The IRS's ability to examine certain partnerships was greatly strengthened by the Bipartisan Budget Act of 2015, P.L. 114-74, which, effective for partnership tax years beginning after Dec. 31, 2017, repeals the electing large partnership and Tax Equity and Fiscal Responsibility Act of 1982 (TEFRA) partnership audit rules of chapter 63 of the Internal Revenue Code.
Under the Budget Act, and similar to the TEFRA and electing large partnership audit rules, any adjustment to items of income, gain, loss, deduction, or credit of a partnership for a partnership's tax year, as well as the partner's distributive share thereof, will be determined at the partnership level. The applicability of any penalty, addition to tax, or additional amount that relates to an adjustment also will be determined at the partnership level under the new law (Sec. 6221(a), effective for partnership tax years beginning after Dec. 31, 2017).

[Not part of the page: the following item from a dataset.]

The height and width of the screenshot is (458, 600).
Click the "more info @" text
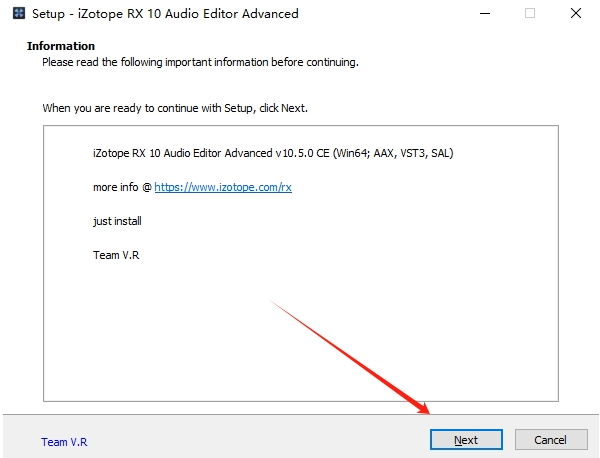tap(121, 187)
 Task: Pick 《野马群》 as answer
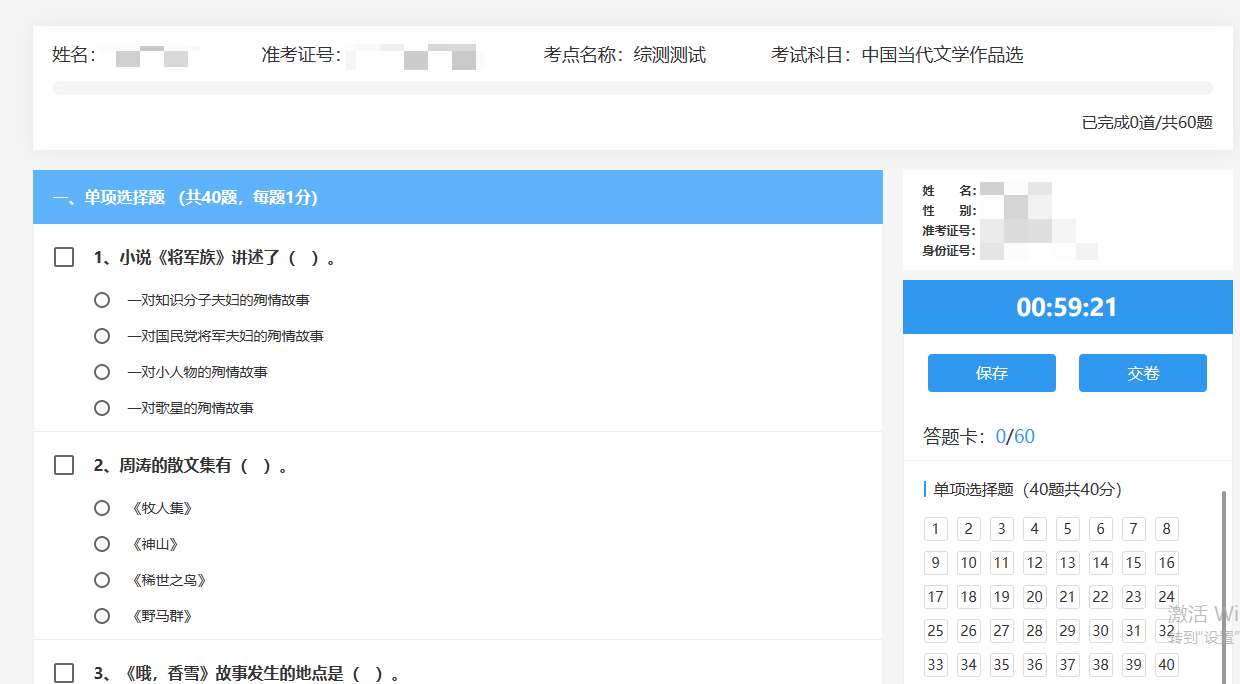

This general rule, however, will not apply to electing partnerships (1) that are required to issue 100 or fewer Schedules K-1, Partner's Share of Income, Deductions, Credits, etc., with respect to their partners; and (2) in which each of the partners is either an individual, C corporation, a foreign entity that would be treated as a C corporation if it were domestic, an estate of a deceased partner, or an S corporation.
Partnerships that meet those two conditions must affirmatively elect out of the general rule, and, even then, the election must be made on a timely filed return that contains the name and taxpayer identification number (TIN) of each partner of the partnership, and the partnership must notify each partner of the election.
Although the affirmative election out of the general rule will allow the partnership to exclude having adjustments apply at the partnership level, this also means that the IRS will have to examine each partner separately, which could result in inconsistent treatment among partners.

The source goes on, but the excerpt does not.